Figure 7.

CBX6 directly downregulates the expression of Bone Marrow Stromal cell antigen 2 (BST2). (A) CBX6 downregulates BST2 expression in MCF-7 cells. Left: qRT-PCR analysis of BST2 mRNA in the control (empty vector) and CBX6-overexpressing (CBX6-OE) cells using GAPDH for normalization. Data are presented as means ± S.D. from three independent experiments performed in triplicate. *P < 0.05. Right: Western blot analysis of BST2 in control (empty vector) and CBX6-overexpressing cells (CBX6-OE) using GAPDH as a loading control. (B) CBX6 downregulates BST2 expression in U251MG cells. qRT-PCR analysis of BST2 mRNA levels in control (empty vector) and CBX6-overexpressing cells using GAPDH for normalization. Data are presented as means ± S.D. from three independent experiments performed in triplicate. *P < 0.05. (C) Enrichment of CBX6 and H3K27me3 at the BST2 promoter detected via ChIP-qPCR. Top: The locations of primers at the BST2 promoter. Bottom: Enrichment of CBX6 and H3K27me3 at the BST2 promoter in control (empty vector) and CBX6-overexpressing cells.

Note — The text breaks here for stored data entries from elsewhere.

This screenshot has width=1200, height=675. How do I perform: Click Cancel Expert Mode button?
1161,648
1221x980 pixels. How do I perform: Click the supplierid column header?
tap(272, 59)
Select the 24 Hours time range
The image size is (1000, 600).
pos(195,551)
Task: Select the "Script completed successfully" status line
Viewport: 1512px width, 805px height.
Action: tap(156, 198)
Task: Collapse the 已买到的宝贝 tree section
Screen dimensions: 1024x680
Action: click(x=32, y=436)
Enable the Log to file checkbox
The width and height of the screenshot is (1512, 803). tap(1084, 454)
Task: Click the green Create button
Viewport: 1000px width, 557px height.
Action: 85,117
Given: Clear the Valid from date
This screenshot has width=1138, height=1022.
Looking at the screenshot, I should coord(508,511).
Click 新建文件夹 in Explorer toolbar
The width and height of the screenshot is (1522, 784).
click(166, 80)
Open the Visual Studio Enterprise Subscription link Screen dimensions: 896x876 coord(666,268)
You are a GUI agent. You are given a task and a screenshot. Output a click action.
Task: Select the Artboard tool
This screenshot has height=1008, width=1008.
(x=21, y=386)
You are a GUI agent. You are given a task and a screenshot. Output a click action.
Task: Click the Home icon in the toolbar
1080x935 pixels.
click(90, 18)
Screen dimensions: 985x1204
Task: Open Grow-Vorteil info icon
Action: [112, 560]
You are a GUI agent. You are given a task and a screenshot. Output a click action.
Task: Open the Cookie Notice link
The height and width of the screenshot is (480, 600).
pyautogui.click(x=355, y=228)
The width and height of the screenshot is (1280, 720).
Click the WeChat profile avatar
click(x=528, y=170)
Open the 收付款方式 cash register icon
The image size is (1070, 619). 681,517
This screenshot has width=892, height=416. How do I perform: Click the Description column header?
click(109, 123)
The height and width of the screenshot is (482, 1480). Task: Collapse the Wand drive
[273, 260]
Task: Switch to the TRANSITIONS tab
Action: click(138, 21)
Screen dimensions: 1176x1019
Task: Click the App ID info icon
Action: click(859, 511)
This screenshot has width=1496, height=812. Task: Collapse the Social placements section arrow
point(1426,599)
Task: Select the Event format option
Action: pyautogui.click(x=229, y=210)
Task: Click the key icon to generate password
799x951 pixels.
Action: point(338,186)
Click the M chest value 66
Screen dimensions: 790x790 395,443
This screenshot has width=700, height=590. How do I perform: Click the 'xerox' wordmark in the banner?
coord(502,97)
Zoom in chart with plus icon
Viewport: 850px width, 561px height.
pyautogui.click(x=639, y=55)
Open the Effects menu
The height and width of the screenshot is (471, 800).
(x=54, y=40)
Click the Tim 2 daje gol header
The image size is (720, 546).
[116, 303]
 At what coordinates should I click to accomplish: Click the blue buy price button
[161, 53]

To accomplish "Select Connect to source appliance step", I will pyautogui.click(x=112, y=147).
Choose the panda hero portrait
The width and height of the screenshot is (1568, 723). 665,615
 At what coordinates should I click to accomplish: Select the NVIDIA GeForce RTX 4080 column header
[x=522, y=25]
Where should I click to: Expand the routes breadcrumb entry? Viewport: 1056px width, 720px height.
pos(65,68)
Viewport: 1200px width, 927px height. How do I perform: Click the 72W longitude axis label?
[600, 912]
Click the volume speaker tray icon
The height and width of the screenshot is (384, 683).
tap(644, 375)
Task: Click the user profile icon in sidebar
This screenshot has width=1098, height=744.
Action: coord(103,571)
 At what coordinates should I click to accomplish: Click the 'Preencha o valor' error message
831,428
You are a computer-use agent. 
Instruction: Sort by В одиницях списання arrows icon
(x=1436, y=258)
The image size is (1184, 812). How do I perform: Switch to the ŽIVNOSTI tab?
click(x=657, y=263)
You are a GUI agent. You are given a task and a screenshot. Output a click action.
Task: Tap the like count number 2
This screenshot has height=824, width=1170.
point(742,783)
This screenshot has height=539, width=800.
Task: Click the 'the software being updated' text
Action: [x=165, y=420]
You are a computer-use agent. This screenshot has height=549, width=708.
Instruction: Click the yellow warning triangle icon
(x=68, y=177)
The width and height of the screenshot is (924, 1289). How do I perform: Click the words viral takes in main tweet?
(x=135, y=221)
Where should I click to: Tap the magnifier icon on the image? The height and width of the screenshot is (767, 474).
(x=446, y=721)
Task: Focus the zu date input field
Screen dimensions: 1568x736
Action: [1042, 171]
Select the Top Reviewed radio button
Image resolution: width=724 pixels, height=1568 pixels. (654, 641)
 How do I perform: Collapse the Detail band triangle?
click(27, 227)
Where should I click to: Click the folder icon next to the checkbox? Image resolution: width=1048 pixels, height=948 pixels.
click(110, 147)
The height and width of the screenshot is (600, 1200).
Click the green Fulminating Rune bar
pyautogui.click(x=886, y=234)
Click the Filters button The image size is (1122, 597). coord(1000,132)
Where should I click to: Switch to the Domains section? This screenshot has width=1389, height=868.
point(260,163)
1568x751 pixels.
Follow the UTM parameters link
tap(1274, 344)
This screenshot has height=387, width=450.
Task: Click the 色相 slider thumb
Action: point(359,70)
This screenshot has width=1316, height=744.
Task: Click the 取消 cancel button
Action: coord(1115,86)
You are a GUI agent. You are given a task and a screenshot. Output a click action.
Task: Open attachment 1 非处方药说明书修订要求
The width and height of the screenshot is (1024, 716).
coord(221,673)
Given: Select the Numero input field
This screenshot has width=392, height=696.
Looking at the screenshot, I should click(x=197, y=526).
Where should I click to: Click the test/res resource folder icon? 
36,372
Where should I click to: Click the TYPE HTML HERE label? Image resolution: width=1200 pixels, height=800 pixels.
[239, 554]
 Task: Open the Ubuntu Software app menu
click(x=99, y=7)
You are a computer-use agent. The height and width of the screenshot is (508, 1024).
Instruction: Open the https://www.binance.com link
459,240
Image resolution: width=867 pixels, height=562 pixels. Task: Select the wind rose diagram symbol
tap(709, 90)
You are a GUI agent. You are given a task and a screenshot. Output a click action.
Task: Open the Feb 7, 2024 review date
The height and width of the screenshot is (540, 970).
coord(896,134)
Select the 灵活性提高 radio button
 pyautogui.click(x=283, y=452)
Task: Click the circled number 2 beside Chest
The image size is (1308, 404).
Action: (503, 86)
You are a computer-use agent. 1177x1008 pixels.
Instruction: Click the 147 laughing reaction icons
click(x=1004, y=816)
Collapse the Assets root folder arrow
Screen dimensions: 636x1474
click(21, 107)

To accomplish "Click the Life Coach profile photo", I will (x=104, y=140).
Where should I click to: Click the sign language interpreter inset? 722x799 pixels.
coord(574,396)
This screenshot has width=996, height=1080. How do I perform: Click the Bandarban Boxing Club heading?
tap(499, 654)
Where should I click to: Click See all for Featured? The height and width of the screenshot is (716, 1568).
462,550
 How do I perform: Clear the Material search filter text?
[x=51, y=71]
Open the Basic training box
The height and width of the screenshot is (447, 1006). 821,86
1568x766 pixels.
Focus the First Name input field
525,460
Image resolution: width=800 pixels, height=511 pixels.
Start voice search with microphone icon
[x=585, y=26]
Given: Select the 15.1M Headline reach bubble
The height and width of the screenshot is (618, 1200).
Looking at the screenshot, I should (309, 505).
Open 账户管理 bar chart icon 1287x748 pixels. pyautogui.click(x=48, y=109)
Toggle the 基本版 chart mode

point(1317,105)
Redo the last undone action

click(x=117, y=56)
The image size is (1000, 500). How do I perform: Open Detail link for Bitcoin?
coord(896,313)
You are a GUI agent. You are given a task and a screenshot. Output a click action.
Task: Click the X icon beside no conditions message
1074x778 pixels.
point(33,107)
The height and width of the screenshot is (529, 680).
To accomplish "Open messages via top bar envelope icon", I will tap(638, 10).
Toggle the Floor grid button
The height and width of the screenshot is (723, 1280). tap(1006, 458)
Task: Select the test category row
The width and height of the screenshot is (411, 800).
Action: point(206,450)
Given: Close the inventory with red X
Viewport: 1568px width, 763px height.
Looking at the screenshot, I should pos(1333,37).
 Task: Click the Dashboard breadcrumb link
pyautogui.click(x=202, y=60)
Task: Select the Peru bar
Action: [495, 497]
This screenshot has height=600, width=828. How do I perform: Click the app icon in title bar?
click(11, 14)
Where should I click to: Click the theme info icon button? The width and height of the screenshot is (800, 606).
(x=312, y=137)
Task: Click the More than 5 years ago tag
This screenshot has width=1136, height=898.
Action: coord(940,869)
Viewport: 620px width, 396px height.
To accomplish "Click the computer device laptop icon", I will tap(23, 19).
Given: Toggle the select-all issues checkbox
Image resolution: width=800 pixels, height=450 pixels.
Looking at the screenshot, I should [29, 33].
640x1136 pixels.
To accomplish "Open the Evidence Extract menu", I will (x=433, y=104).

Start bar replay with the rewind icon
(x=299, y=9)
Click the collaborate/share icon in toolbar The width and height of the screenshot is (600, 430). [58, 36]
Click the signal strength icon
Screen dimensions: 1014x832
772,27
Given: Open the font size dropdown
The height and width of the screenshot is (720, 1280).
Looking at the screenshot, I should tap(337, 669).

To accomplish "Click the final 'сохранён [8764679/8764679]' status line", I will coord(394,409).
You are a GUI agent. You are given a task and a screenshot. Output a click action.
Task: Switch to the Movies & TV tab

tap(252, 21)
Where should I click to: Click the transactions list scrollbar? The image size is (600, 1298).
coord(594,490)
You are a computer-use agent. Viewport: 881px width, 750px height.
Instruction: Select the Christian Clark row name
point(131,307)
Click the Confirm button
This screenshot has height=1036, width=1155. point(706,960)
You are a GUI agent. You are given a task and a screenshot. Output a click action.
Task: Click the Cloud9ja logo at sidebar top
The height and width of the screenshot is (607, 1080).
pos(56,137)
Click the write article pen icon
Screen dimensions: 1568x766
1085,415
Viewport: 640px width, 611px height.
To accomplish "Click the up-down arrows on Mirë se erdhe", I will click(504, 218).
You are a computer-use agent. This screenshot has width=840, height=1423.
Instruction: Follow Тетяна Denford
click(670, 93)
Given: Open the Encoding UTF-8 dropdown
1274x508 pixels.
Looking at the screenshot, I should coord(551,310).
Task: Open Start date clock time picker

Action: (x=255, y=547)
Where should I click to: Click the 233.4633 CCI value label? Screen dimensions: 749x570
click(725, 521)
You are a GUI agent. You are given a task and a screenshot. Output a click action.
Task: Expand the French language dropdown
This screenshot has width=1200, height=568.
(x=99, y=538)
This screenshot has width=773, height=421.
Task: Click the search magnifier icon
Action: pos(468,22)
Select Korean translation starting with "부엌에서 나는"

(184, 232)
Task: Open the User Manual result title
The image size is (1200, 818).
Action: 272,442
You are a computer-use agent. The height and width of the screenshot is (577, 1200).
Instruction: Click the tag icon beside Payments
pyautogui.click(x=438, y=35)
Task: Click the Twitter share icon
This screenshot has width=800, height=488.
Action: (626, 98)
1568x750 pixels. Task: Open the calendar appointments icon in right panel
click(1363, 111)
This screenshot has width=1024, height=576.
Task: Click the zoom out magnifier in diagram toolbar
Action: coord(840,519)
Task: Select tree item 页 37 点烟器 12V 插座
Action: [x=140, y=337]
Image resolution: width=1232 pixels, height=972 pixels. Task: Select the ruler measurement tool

Data are presented as a percentage of the input, and as means ± S.D. from three independent experiments performed in triplicate. *P < 0.05. (D) Spearman’s rank correlation coefficient indicating a negative correlation between CBX6 and BST2 mRNA levels in breast cancer tissues based on The Cancer Genome Atlas (TCGA) RNA-Seq data.